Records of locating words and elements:
--- Begin ---

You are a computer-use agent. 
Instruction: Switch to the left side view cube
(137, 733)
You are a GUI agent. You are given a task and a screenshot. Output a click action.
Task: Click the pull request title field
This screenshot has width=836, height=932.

--- End ---

What the exercise asks => How many lines in the items above contain the word "agent"? Reply with only the number.

Result of the exercise => 2